Ma andiamo con ordine. Degli impegni delle due superpotenze che assieme emettono il 40% dei gas serra mondiali, Usa e Cina, abbiamo già accennato nell’introduzione dell’intervista a Sergio Castellari, nella quale il climatologo e Focal Point nazionale IPCC ci spiega cosa ci si può aspettare dal vertice (Qualenergia.it “Copenhagen, scenari negoziali e climatici“): mercoledì scorso Obama ha annunciato che gli Stati Uniti sono disposti a un taglio della CO2 del 17% rispetto ai livelli del 2005 entro il 2020 (cioè -3% rispetto al 1990), del 30% al 2025, del 42% al 2030, fino ad arrivare all’83% (sempre rispetto ai livelli del 2005) entro il 2050. Obiettivi “provvisori”, perché subordinati a quello che deciderà in seguito il Senato americano, molto meno proattivo del Presidente sulla questione clima. A seguire, giovedì, anche la Cina ha dichiarato il suo impegno: ridurre la propria intensità energetica (cioè la quantità di energia – e dunque di CO2 – per unità di prodotto interno lordo) del 40-45% rispetto ai livelli del 2005 entro il 2020.
Oggi la Reuter diffonde i contenuti della bozza di accordo preparata dal governo danese (domani la pubblicazione ufficiale); quella che sarà la base di partenza dei negoziati: vi sarebbe scritto che il mondo deve ridurre le emissioni – che dovrebbero raggiungere il picco al 2020 per poi scendere – del 50% rispetto ai livelli del 1990 entro il 2050, con i paesi ricchi che le tagliano per quella data dell’80%. Nulla di nuovo. Un documento infatti in linea con quanto raccomanda l’IPCC indebolito però da un punto fondamentale: non vi si accenna a obiettivi intermedi di riduzione per i paesi ricchi. Anche per questo la bozza danese non piace ai paesi emergenti, Brasile, Sud Africa, India e Cina, che domani presenteranno la loro controproposta, di cui per ora si sa solo che ribadisce l’inaccettabilità di obiettivi vincolanti per i paesi poveri, come anche di verifiche internazionali sui risultati di azioni di mitigazione che non siano finanziate dai paesi rischi.

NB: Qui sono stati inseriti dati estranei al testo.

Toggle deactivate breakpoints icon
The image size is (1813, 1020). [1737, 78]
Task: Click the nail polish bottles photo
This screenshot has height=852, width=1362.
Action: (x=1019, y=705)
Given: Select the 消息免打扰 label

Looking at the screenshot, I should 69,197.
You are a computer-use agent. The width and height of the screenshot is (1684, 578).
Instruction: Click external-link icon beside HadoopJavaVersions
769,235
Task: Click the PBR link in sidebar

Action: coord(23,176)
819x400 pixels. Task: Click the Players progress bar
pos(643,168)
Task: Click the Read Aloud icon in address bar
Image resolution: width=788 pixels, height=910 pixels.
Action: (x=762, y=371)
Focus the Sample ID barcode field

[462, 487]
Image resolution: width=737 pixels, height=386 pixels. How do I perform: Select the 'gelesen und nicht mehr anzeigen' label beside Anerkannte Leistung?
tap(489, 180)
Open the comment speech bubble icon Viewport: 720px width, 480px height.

Intanto anche sull’altro punto dolente dei rapporti tra nazioni industrializzate e Pvs arrivano notizie poco confortanti: secondo quanto rivela il Guardian (che ha avuto accesso a documenti riservati), l’Europa sulla questione dei finanziamenti per adattamento mitigazione in favore dei paesi in via di sviluppo si starebbe attestando su una posizione che bloccherebbe il dialogo.